**What you are asked to do:** Print exactly the lines below between the line containing "Zoom in on the folium map" and the line containing "The width and", counting both of those lines. Leave pictures out.

**Saved data entries:**
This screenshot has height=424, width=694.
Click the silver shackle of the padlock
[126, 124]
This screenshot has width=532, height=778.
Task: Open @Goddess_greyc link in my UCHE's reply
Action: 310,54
---
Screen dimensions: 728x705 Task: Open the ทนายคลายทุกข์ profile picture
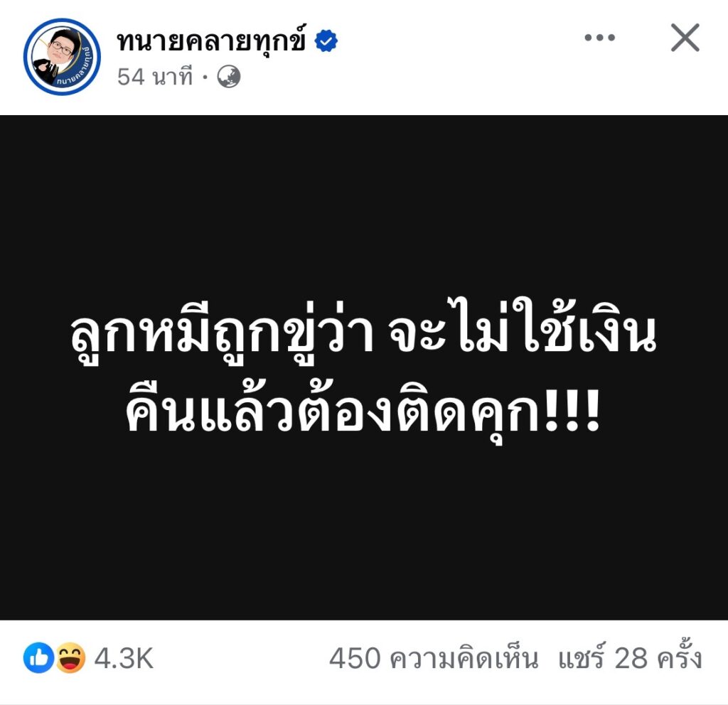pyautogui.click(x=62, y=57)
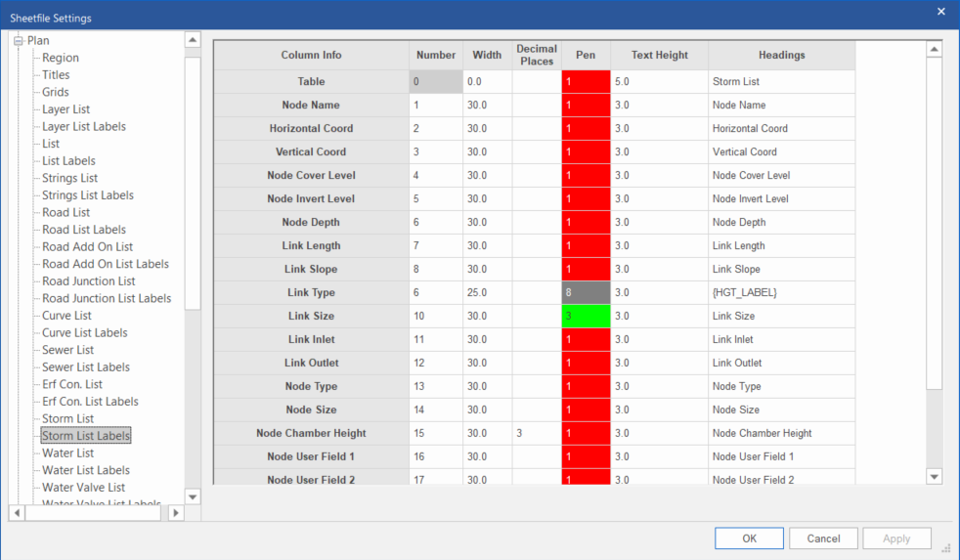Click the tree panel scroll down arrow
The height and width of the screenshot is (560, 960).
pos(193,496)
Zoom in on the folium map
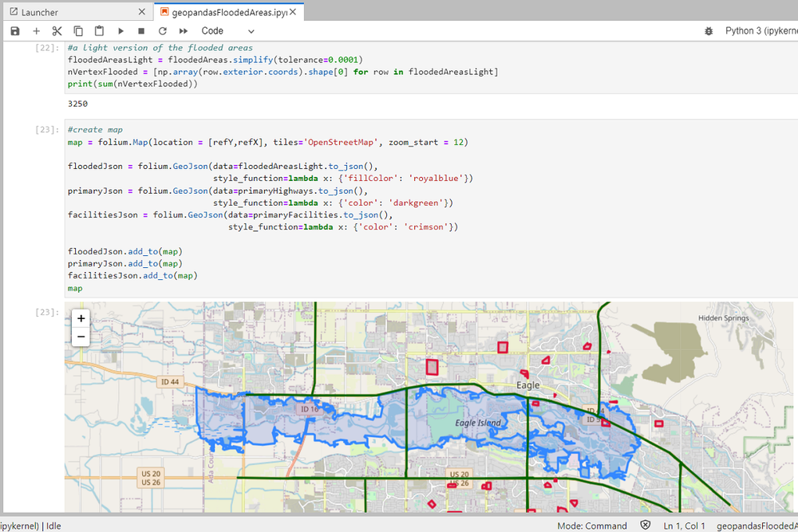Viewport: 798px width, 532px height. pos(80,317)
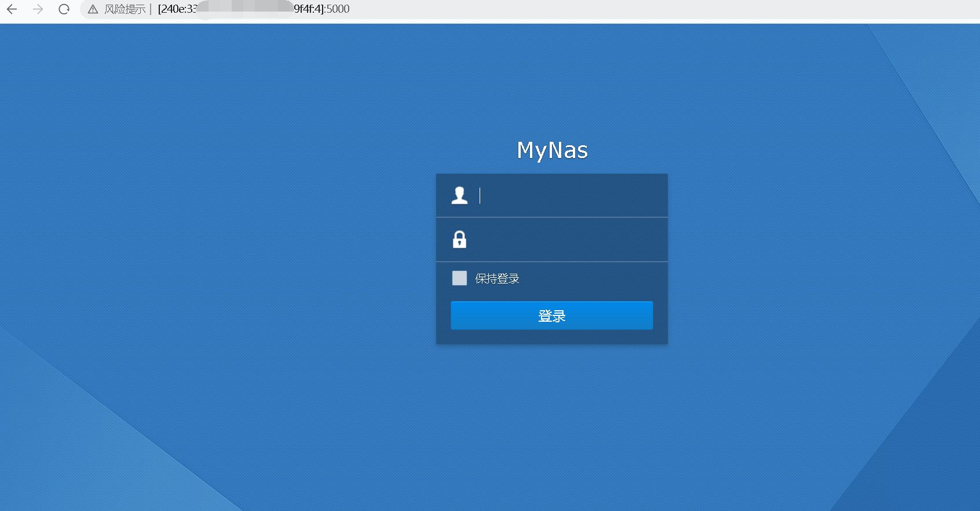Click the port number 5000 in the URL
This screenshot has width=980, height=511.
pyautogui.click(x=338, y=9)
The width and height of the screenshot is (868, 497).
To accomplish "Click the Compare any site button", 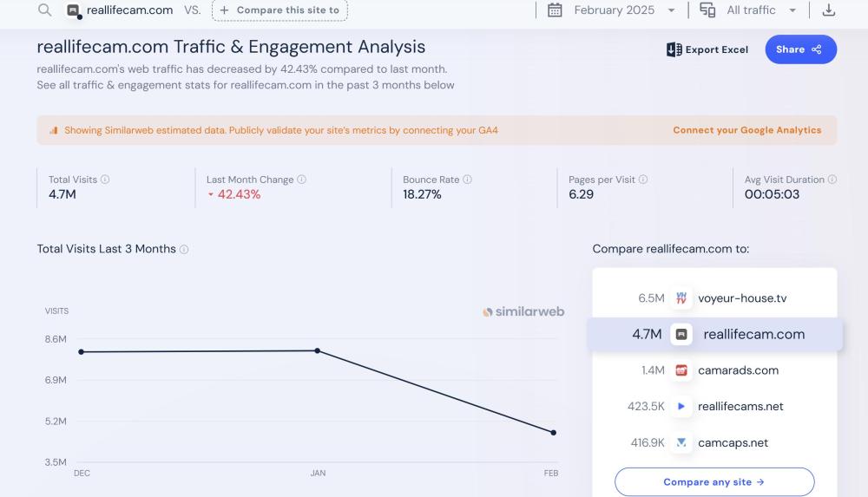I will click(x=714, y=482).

**Reply to the exercise:**
Zoom in on the folium map
Viewport: 798px width, 532px height. pos(80,317)
Click the port number 5000 in the URL
This screenshot has width=980, height=511.
pyautogui.click(x=338, y=9)
The width and height of the screenshot is (868, 497).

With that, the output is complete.